# TASK:
Find the line with "Coffee (700, 704)" and the line with "Perkolator Coffee (470, 951)" in the entries below; output exactly those two lines, every line between them, and no others.

Stored records:
BEGIN

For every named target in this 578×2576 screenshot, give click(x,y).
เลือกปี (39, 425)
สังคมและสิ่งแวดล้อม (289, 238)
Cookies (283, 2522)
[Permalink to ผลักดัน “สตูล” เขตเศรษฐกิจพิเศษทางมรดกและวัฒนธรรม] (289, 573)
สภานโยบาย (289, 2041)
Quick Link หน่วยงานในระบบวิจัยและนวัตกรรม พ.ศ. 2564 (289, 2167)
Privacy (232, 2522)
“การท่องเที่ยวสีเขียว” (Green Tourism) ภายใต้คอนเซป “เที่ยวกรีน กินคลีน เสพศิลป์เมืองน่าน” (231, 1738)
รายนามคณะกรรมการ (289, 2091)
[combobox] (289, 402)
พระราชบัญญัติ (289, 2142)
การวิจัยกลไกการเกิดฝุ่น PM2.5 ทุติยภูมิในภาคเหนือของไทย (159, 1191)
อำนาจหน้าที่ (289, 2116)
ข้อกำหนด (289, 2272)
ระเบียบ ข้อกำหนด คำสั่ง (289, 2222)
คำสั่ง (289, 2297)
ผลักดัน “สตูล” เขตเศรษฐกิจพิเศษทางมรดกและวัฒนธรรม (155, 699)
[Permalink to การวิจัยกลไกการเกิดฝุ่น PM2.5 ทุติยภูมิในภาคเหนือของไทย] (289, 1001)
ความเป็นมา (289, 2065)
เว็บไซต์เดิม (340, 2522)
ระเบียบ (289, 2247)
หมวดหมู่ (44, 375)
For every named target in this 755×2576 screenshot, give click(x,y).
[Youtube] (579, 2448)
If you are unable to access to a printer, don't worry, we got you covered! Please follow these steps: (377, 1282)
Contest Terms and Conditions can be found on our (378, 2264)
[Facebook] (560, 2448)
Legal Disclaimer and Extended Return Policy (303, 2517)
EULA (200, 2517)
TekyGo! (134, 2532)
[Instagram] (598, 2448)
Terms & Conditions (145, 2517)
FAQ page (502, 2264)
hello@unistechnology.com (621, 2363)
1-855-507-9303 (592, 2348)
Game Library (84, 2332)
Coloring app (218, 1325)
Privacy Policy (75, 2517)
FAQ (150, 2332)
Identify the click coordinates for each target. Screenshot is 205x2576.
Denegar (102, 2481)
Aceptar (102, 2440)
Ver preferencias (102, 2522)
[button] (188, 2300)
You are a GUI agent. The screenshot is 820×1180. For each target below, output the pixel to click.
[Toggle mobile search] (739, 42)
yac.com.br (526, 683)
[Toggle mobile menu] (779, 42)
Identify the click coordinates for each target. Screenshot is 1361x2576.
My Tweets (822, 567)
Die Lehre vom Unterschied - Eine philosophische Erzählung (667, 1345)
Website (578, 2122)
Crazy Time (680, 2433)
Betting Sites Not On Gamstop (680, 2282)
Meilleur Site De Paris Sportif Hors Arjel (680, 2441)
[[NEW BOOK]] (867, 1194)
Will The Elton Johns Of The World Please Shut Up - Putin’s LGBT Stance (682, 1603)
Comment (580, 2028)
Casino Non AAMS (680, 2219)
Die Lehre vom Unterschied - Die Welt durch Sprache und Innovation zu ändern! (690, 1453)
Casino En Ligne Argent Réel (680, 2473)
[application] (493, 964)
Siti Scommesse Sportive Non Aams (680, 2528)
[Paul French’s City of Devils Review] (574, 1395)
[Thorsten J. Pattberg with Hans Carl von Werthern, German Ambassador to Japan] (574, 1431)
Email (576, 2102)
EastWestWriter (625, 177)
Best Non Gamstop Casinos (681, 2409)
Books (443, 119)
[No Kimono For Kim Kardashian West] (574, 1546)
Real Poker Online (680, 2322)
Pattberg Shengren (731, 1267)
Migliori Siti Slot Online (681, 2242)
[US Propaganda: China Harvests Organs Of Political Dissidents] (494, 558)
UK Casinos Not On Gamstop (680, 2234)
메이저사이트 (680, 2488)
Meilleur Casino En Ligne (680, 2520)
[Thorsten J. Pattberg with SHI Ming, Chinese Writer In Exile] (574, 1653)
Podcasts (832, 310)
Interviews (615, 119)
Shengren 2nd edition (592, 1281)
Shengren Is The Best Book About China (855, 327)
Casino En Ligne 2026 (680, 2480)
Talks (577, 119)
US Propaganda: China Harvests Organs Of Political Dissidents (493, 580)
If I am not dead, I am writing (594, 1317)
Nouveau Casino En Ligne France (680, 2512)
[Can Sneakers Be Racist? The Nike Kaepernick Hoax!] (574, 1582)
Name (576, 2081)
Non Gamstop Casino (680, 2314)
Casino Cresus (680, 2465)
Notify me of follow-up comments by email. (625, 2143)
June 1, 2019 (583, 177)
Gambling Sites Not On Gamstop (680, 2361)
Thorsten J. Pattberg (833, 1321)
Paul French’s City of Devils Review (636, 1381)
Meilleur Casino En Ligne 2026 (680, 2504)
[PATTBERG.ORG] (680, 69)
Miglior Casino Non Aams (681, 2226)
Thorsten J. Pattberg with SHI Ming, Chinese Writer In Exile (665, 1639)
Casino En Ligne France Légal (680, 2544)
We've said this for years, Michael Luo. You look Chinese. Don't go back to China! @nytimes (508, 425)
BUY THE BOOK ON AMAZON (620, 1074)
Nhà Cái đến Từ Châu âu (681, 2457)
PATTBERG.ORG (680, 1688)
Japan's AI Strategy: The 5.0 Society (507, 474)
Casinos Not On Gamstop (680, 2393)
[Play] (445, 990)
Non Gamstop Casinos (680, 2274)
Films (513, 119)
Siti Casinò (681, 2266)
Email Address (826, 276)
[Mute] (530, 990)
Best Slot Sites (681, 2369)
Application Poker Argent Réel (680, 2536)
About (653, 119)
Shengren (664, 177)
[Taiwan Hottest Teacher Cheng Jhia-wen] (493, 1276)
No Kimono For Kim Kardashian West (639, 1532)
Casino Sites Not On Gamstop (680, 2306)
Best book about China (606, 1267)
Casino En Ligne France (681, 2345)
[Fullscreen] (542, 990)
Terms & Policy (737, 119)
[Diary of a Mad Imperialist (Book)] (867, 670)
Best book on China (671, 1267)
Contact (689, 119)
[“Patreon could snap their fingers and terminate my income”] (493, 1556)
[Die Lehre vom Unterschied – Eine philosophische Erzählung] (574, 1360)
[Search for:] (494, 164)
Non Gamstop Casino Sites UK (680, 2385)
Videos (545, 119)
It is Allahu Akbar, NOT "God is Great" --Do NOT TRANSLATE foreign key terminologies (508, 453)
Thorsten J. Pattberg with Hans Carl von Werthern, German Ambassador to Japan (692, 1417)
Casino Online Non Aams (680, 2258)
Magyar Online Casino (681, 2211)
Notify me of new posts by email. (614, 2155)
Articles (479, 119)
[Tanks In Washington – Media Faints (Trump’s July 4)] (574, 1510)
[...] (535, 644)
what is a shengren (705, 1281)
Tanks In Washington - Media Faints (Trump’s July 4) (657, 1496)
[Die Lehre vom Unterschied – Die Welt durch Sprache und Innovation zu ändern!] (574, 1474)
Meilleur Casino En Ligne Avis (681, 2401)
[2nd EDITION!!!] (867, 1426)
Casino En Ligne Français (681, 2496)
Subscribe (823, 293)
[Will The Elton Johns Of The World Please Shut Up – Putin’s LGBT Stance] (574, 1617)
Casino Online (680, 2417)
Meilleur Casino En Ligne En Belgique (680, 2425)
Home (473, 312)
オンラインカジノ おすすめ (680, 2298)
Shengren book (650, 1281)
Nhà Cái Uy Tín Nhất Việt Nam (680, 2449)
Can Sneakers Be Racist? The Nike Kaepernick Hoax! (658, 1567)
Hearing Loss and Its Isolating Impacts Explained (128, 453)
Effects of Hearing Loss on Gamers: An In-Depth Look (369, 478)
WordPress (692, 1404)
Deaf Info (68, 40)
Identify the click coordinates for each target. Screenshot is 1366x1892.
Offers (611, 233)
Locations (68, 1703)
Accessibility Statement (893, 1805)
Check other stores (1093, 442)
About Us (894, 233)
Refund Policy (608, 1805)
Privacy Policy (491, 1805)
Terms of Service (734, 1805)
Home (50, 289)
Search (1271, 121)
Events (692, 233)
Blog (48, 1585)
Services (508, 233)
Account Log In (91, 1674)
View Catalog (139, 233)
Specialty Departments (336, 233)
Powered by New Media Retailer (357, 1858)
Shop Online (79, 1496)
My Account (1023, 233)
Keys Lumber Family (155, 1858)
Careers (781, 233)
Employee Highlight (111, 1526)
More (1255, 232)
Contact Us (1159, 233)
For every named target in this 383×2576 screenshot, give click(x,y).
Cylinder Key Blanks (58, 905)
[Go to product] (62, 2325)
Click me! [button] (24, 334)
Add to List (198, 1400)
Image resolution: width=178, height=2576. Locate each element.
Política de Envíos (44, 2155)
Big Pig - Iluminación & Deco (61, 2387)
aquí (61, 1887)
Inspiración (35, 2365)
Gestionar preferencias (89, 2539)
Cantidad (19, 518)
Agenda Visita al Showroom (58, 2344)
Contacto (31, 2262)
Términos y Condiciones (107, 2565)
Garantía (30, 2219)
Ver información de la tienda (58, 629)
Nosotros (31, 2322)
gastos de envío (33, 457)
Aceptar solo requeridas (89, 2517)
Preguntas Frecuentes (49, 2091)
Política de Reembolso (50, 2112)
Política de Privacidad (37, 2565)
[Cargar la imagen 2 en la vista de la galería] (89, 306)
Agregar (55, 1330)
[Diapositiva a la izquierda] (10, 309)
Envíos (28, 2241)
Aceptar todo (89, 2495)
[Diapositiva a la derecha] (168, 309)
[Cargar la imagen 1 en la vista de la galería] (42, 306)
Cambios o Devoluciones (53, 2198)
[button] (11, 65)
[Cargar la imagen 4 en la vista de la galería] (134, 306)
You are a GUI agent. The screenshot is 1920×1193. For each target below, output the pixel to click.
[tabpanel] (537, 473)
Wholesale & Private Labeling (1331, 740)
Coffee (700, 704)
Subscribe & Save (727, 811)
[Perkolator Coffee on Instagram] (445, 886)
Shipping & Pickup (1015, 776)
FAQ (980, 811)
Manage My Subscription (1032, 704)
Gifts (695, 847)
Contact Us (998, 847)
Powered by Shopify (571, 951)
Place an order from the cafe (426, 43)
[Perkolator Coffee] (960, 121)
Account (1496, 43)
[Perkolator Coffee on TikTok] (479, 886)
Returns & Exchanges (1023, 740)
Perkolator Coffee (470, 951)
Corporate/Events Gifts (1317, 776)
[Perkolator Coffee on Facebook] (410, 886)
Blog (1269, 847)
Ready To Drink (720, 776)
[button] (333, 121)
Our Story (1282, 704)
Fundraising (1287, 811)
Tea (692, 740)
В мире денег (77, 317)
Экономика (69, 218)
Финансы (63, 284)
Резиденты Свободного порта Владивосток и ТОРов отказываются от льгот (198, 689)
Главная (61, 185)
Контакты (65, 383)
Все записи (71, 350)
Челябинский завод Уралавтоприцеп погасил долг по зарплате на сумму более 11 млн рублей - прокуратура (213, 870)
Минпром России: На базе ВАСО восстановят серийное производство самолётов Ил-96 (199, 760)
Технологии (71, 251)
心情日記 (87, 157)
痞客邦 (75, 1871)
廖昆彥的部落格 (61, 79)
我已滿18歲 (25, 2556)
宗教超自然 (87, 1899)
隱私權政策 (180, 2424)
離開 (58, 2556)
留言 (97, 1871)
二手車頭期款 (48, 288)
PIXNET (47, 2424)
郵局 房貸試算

END

# TASK OUTPUT:
Coffee (700, 704)
Subscribe & Save (727, 811)
[Perkolator Coffee on Instagram] (445, 886)
Shipping & Pickup (1015, 776)
FAQ (980, 811)
Manage My Subscription (1032, 704)
Gifts (695, 847)
Contact Us (998, 847)
Powered by Shopify (571, 951)
Place an order from the cafe (426, 43)
[Perkolator Coffee] (960, 121)
Account (1496, 43)
[Perkolator Coffee on TikTok] (479, 886)
Returns & Exchanges (1023, 740)
Perkolator Coffee (470, 951)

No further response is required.